Task brief:
How many lines of the entries below contain the word "Where"? Case matters. Reply with the number only.

[Entries from a pointing dataset]

— start —

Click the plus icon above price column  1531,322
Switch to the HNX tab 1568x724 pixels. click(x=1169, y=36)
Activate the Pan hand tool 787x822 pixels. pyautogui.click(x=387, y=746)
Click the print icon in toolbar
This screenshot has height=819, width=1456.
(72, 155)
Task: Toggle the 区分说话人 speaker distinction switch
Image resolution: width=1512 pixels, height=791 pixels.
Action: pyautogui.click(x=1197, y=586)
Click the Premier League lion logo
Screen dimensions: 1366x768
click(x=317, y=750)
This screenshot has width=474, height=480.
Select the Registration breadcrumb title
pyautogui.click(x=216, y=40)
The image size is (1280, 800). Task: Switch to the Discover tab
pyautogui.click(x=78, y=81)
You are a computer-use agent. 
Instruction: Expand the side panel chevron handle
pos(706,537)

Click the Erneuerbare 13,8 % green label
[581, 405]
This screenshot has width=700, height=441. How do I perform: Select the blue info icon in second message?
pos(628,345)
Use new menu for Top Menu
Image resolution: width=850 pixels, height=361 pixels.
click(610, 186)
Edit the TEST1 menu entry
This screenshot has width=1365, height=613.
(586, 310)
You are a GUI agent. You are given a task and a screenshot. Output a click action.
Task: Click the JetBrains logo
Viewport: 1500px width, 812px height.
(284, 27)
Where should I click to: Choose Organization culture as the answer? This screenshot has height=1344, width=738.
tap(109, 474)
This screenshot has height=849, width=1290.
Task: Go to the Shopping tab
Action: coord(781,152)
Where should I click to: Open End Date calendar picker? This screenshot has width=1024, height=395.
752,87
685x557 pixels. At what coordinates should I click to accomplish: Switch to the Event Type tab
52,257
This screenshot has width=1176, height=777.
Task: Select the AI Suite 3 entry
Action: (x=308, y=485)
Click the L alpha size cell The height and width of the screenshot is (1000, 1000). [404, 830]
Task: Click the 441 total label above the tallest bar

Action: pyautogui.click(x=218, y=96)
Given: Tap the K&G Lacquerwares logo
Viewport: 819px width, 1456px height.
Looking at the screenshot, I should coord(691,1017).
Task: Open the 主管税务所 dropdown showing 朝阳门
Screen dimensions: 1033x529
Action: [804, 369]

— end —

The response:
2